Baca juga: Stimulus PPh 21 Tidak Akan Bermanfaat jika Pekerja Dirumahkan
Sebelum Covid-19 berdampak ke perusahannya, Raiza biasanya hanya pulang dan berkumpul bersama keluarga setiap minggu. Selama ini, ia memilih menyewa kontrakan untuk tinggal tak jauh dari tempat ia bekerja. Namun, sejak minggu lalu, ia memutuskan berangkat kerja dari Jakarta untuk mengurangi pengeluaran sewa kontrakan.
Anggota Komisi IX DPR RI, Obon Tabroni, mengatakan, ancaman bagi buruh tak hanya soal kegiatan produksi perusahan yang mulai terganggu. Sebab, buruh juga rentan tertular virus korona baru Covid-19. ”Upaya pemerintah menanggung Pajak Penghasilan buruh sudah tepat. Tetapi, buruh juga rentan terhadap penularan Covid-19,” kata anggota DPR Fraksi Partai Gerindra itu.
Ia mengatakan belum seluruh buruh mendapat perlindungan kerja dalam mencegah penularan Covid-19. Padahal, banyak buruh yang bekerja di kawasan perusahan dengan kondisi ruangan tertutup.
Batasi ”shift” kerja
Dari data UN Comtrade, China adalah eksportir komoditas elektronik terbesar di Indonesia. Nilai ekspor barang elektronik China pada 2018 sebesar 10,01 miliar dollar AS atau setara Rp 140 triliun. Suplai dari China memakan porsi 46,9 persen dari impor barang elektronik yang masuk ke Indonesia.
Kemunculan pandemi Covid-19 sejak akhir Desember 2019 mengganggu rantai pasokan barang teknologi dan elektronik dunia. Sejumlah perusahaan manufaktur elektronik di China belum berproduksi penuh pasca-libur pada akhir Januari lalu. Beberapa pemerintah daerah di China memerintahkan perusahaan menutup pabrik hingga awal Maret.

> **SEGMEN DATA**
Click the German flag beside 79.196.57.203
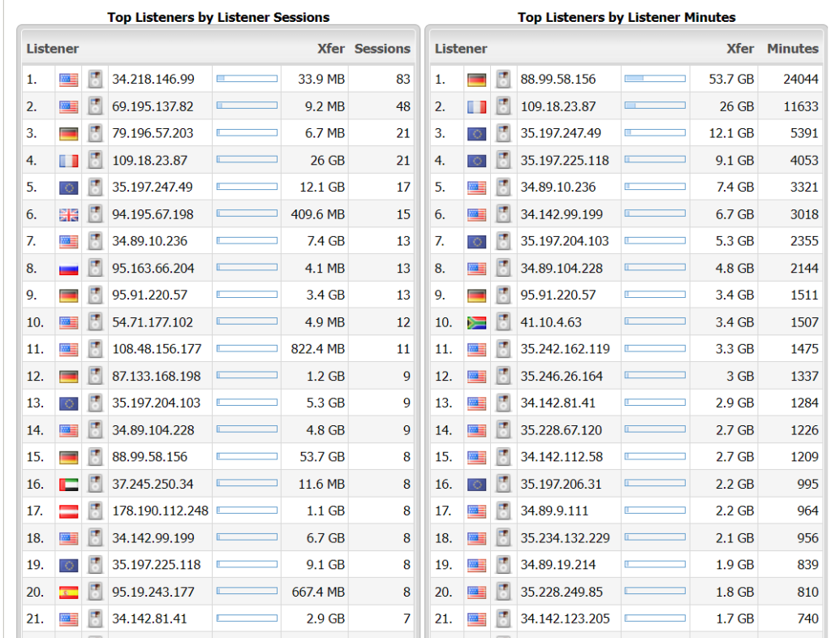 (x=68, y=134)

> **YANG DIKERJAKAN**
A. Tentukan apakah setiap pernyataan berikut sesuai dengan kutipan tentang dampak Covid-19 terhadap buruh: (i) sebelum Covid-19 berdampak ke perusahaannya, Raiza biasanya pulang dan berkumpul bersama keluarga setiap minggu; (ii) Obon Tabroni menilai upaya pemerintah menanggung Pajak Penghasilan buruh tidak tepat; (iii) suplai dari China mencapai 46,9 persen dari impor barang elektronik yang masuk ke Indonesia. Jawab ya atau tidak untuk masing-masing, disertai kata-kata penentu dari kutipan tersebut.
B. Ambillah dari kutipan tentang dampak Covid-19 terhadap buruh bagian yang dimulai pada kata-kata yang memuat "Baca juga: Stimulus" dan berhenti setelah "Partai Gerindra itu.". Salin bagian itu kata demi kata tanpa perubahan.

> **HASIL LATIHAN**
A.
(i) Ya: "Raiza biasanya hanya pulang dan berkumpul bersama keluarga setiap minggu"
(ii) Tidak: "Upaya pemerintah menanggung Pajak Penghasilan buruh sudah tepat."
(iii) Ya: "Suplai dari China memakan porsi 46,9 persen dari impor barang elektronik yang masuk ke Indonesia."

B.
Baca juga: Stimulus PPh 21 Tidak Akan Bermanfaat jika Pekerja Dirumahkan
Sebelum Covid-19 berdampak ke perusahannya, Raiza biasanya hanya pulang dan berkumpul bersama keluarga setiap minggu. Selama ini, ia memilih menyewa kontrakan untuk tinggal tak jauh dari tempat ia bekerja. Namun, sejak minggu lalu, ia memutuskan berangkat kerja dari Jakarta untuk mengurangi pengeluaran sewa kontrakan.
Anggota Komisi IX DPR RI, Obon Tabroni, mengatakan, ancaman bagi buruh tak hanya soal kegiatan produksi perusahan yang mulai terganggu. Sebab, buruh juga rentan tertular virus korona baru Covid-19. ”Upaya pemerintah menanggung Pajak Penghasilan buruh sudah tepat. Tetapi, buruh juga rentan terhadap penularan Covid-19,” kata anggota DPR Fraksi Partai Gerindra itu.